■ **Отрывок**:
%%

К доктору Рамо, перед началом второй серии, я приковылял на костылях. Она внимательно выслушала про мои злоключения, но особо не впечатлилась. Ее вообще трудно было чем-то удивить. Она пожелала мне удачи, выдала кучу бумаг и направлений. Обследования пришлось проходить заново. Все это заняло примерно месяц, по прошествии которого я вновь подошел, а точнее, пропрыгал к дверям онкологии. И снова, аккурат в тот момент, когда я входил в отделение, мимо меня прокатили каталку с телом, накрытым простыней, сопровождаемую плачущими родственниками. Мы с Аленой переглянулись, но ничего не сказали. Я оформил госпитализацию, мне споро воткнули в вену катетер – и все началось сначала. Литр жидкости, потом адриамицин, потом пять литров жидкости. К вечеру уже сильно тошнило, но не это было, пожалуй, самым неприятным последствием. От бесконечных вливаний приходилось каждый час бегать в туалет, а вот бегать как раз и не получалось. Надо было на костылях доковылять до туалета, а еще тащить с собой массивную стойку капельницы. И все время сидеть в палате под заунывное попискивание приборов тоже было невесело. В «Адассе» есть превосходный парк, но добраться до него в моей тогдашней кондиции было целым предприятием.

%%

■ **Исходные данные**:
%%

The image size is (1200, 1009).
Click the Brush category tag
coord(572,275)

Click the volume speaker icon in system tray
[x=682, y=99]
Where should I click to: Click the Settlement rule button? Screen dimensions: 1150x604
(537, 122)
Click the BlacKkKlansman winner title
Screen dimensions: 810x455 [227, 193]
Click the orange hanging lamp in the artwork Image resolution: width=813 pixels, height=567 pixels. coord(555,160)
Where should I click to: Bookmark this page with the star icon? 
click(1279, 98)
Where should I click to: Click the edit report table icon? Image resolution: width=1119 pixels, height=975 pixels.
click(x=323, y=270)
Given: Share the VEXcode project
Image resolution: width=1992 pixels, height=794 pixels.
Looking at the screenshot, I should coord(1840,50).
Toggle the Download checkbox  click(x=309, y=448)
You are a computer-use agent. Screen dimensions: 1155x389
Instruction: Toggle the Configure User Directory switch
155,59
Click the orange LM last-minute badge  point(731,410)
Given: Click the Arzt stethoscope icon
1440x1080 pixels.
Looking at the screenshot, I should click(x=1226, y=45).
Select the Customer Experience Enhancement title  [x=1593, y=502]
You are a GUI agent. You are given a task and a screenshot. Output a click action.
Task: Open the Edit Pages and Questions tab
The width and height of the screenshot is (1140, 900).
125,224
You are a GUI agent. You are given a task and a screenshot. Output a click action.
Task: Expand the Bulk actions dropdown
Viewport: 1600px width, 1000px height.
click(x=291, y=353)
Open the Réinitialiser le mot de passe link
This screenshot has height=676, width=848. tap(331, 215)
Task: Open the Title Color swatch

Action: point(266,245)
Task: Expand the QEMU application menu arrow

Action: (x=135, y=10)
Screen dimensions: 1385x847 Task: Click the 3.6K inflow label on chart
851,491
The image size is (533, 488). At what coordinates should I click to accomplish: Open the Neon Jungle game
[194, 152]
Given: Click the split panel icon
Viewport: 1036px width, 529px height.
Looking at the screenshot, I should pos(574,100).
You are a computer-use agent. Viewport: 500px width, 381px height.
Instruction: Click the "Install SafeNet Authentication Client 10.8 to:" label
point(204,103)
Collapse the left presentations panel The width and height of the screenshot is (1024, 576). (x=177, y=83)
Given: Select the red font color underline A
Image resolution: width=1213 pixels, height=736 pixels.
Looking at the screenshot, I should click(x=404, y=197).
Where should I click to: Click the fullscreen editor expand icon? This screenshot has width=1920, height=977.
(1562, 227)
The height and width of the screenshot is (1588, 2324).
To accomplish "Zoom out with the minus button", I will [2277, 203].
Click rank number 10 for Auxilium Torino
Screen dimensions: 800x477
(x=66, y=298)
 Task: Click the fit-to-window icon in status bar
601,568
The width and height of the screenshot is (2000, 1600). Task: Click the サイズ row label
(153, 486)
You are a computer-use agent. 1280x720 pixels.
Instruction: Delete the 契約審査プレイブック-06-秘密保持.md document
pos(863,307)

%%

■ **Задание**: Верните весь отрывок целиком, не меняя в нем ни слова. Записи здесь никакой роли не играют.

■ **Ответ на задание**:
К доктору Рамо, перед началом второй серии, я приковылял на костылях. Она внимательно выслушала про мои злоключения, но особо не впечатлилась. Ее вообще трудно было чем-то удивить. Она пожелала мне удачи, выдала кучу бумаг и направлений. Обследования пришлось проходить заново. Все это заняло примерно месяц, по прошествии которого я вновь подошел, а точнее, пропрыгал к дверям онкологии. И снова, аккурат в тот момент, когда я входил в отделение, мимо меня прокатили каталку с телом, накрытым простыней, сопровождаемую плачущими родственниками. Мы с Аленой переглянулись, но ничего не сказали. Я оформил госпитализацию, мне споро воткнули в вену катетер – и все началось сначала. Литр жидкости, потом адриамицин, потом пять литров жидкости. К вечеру уже сильно тошнило, но не это было, пожалуй, самым неприятным последствием. От бесконечных вливаний приходилось каждый час бегать в туалет, а вот бегать как раз и не получалось. Надо было на костылях доковылять до туалета, а еще тащить с собой массивную стойку капельницы. И все время сидеть в палате под заунывное попискивание приборов тоже было невесело. В «Адассе» есть превосходный парк, но добраться до него в моей тогдашней кондиции было целым предприятием.